Gasly qualified just three-hundredths ahead of an inspired Fernando Alonso, meaning that the battle for fifth place in the constructors’ championship between AlphaTauri and Alpine will start further up the grid than the battle for third place comprising Ferrari and McLaren! Gasly’s second Q3 run was even quicker but he didn’t get to complete it, losing his front wing over a kerb – for the fourth time this year – and suffering a punctured right front in the final sector. That brought out double-waved yellows, which could yet have significant consequences

Alonso was another happy man: “Some track layouts are better than others and this one suits us. And with qualifying later the track is cooler and you can really drive the car and not have to save the tyres. We have to maximise at this race. Pierre is P4 but we are on the clean side, so let’s see. Behind us, Carlos [Sainz] and Perez qualified on the medium, so they will be coming and we may have to defend, but we’ll give it everything.”

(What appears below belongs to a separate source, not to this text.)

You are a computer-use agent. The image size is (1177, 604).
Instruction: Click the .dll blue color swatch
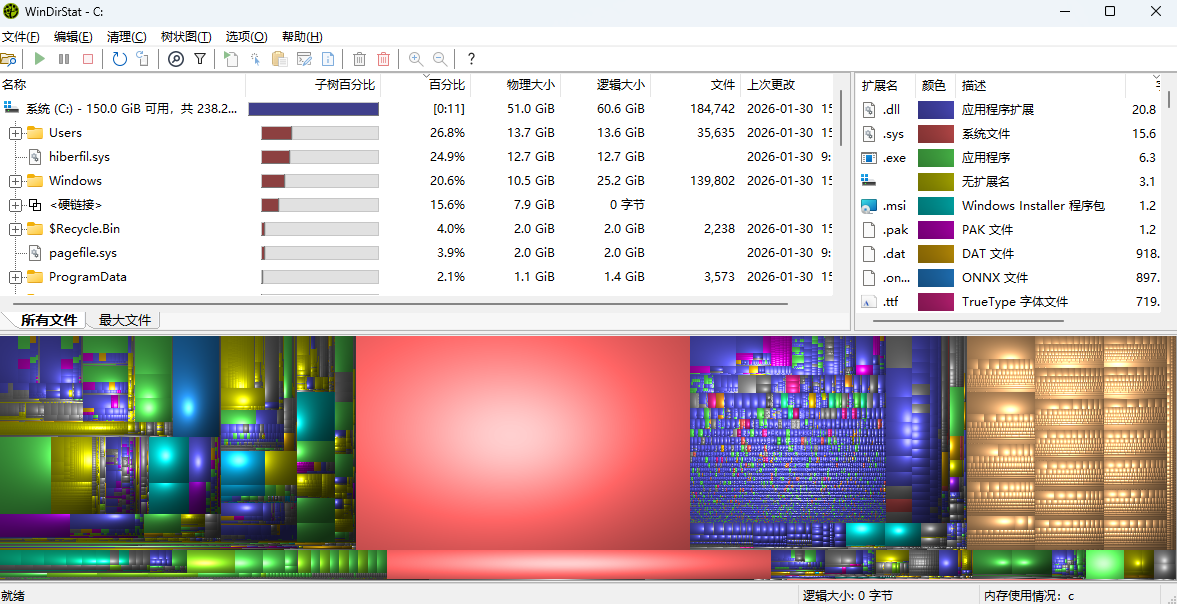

Charles Leclerc qualifying for the 2021 Qatar Grand Prix

Leclerc was left adrift in qualifying

Florent Gooden / DPPI

Although the momentum has swung firmly in Ferrari’s favour in the third-place battle over the last few races, the margin now at 31.5 points, Sainz says it’s not as clear-cut as that, pointing out that, in Mexico, Daniel Ricciardo had been ahead of both McLarens before his Turn 1 incident with Bottas and that in Brazil, Lando Norris was potentially ahead of both red cars at the start had he not clipped Carlos.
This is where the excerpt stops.